MURCIA (EUROPA PRESS). Científicos de la Universidad de Oviedo han logrado predecir el comportamiento de redes neuronales que se cultivan en laboratorio, empleando "un novedoso enfoque metodológico que combina la utilización de microchips para registrar la actividad eléctrica neuronal y técnicas de 'machine learning' para el análisis de datos".
El trabajo, publicado en la revista 'Scientific Reports', puede resultar de utilidad en el diseño de fármacos para patologías como la epilepsia y enfermedades neurodegenerativas, según indican desde la institución académica asturiana en nota de prensa.
La Universidad resalta que el cerebro de los mamíferos posee en el momento del nacimiento redes neuronales inmaduras, que se modifican a lo largo del desarrollo hasta lograr su funcionalidad definitiva y explica que este proceso es conocido como "maduración de los circuitos neuronales".
Al respecto, señala que una investigación liderada por la Universidad de Oviedo ha conseguido "predecir, en cultivos celulares, el desarrollo y comportamiento de estas redes neuronales, lo que puede resultar de utilidad en el diseño de fármacos para enfermedades como la epilepsia, la esclerosis múltiple, la esclerosis lateral amiotrófica, el párkinson o el alzhéimer".

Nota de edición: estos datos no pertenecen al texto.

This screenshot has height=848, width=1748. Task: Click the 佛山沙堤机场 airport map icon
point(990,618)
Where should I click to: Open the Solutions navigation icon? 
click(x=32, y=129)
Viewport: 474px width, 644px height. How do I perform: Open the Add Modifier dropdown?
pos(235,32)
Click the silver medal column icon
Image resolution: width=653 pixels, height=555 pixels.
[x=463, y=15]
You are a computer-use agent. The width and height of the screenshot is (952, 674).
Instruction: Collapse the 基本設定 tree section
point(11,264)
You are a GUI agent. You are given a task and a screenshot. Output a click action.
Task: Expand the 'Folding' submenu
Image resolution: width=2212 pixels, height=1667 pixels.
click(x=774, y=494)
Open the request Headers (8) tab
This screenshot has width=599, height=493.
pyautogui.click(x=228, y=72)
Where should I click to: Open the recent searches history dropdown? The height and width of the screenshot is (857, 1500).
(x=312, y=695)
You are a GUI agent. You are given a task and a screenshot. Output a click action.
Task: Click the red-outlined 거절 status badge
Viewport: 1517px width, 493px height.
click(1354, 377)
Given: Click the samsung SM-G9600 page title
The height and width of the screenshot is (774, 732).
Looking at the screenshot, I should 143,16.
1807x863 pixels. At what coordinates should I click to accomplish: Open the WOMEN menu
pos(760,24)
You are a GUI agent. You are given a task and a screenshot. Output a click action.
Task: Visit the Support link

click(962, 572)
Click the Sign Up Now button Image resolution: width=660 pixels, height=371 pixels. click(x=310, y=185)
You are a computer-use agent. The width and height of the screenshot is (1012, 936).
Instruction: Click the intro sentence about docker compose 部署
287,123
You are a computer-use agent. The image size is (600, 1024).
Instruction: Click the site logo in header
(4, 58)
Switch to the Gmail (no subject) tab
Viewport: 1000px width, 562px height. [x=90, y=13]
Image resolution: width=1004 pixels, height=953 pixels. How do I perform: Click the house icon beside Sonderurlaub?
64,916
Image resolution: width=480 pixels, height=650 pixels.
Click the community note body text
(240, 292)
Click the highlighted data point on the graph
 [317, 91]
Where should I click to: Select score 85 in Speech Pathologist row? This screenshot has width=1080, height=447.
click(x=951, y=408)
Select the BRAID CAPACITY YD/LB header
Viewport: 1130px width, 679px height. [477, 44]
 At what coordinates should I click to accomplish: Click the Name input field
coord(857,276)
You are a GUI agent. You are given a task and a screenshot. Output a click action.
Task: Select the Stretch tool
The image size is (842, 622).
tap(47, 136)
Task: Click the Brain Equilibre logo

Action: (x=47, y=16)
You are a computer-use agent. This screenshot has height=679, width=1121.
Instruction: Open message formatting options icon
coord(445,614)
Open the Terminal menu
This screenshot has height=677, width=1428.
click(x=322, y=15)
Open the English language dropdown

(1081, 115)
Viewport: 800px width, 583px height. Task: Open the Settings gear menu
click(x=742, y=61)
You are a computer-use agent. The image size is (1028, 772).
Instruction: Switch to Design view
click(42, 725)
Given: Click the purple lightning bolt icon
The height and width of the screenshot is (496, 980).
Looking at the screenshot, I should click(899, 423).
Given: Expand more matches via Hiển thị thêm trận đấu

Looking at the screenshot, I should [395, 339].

Los investigadores de la Universidad de Oviedo han llegado a esta conclusión tras analizar la evolución de la actividad eléctrica de neuronas corticales de ratón que se desarrollan en vitro.
Para ello, los científicos de la institución académica asturiana emplearon un novedoso enfoque metodológico que combina la utilización de microchips (MEAs), que han permitido registrar la actividad eléctrica neuronal, y técnicas de machine learning de análisis de datos. La conjunción de ambos procedimientos ha arrojado una conclusión muy interesante y es que los patrones iniciales de la actividad eléctrica neuronal pueden predeterminar la actividad de las redes neuronales maduras.
El trabajo, participado por investigadores del Instituto Universitario de Biotecnología de Asturias (IUBA), del Área de Proyectos de Ingeniería (API), del Departamento de Bioquímica y Biología Molecular y del Departamento de Psicología, ha sido publicado recientemente en la revista Scientific Reports, del Grupo Nature.
Antonello Novelli, profesor de la Facultad de Psicología y firmante del artículo, destaca que los resultados del estudio demuestran que es posible conocer cómo serán las conexiones definitivas entre neuronas en cultivo en el laboratorio a partir de sus primeras fases de desarrollo. "Hemos comprobado que, si bien existe variabilidad en los parámetros electrofisiológicos entre los distintos cultivos, es posible predecir en gran parte la evolución de la actividad eléctrica de estos cultivos en las diferentes etapas de su desarrollo", remarca.
Igualmente, sugiere que estas técnicas se podrían aplicar en el estudio de neurofármacos para patologías como la epilepsia o enfermedades inflamatorias o neurodegenerativas.
Novelli destaca que este hallazgo permite acercarse "un poco más a la medicina personalizada", un campo cada vez más estudiado y con un gran futuro. "Todos los seres humanos somos diferentes y los patrones de desarrollo de una hipotética enfermedad también difieren en función de cada individuo. En el futuro, podría predecirse el avance de la enfermedad y su comportamiento y definir biomarcadores personalizados que nos permitieran utilizar fármacos específicos para obtener la mejor respuesta al tratamiento", subraya.
Antonello Novelli apunta además otra posible aplicación en el campo de los trastornos del espectro autista (TEA): "Hoy sabemos que no todos los niños con TEA consiguen desarrollar las mismas capacidades. Es posible que en un futuro podamos predecir también las posibilidades de desarrollo de las capacidades de cada niño en función de la evolución de sus patrones electroencefalográficos".
La Universidad concreta que para llevar a cabo este trabajo, los investigadores clasificaron la actividad espontánea de las neuronas corticales en cultivo en base a 18 parámetros electrofisiológicos relacionados con variables particularmente relevantes de la actividad neuronal.
Entre estas variables, el análisis de minería de datos identificó el grado de sincronización de la actividad eléctrica neuronal y la presencia de ráfagas de potenciales de acción, también llamados bursts, entre aquellas que definían en mayor grado la actividad neuronal de tres etapas del desarrollo temprano de las neuronas en cultivo.
Sobre la base de estos resultados, se aplicaron técnicas de análisis de clustering que también permitieron identificar grupos de redes neuronales con patrones de desarrollo claramente diferenciados, según cuales fuesen los valores de dichas características electrofisiológicas al inicio del cultivo.
Además, la utilización de modelos de machine learning corroboró que se puede predecir con gran precisión los valores de variables de ráfagas y del grado de sincronización en la tercera semana en cultivo a partir de los valores iniciales.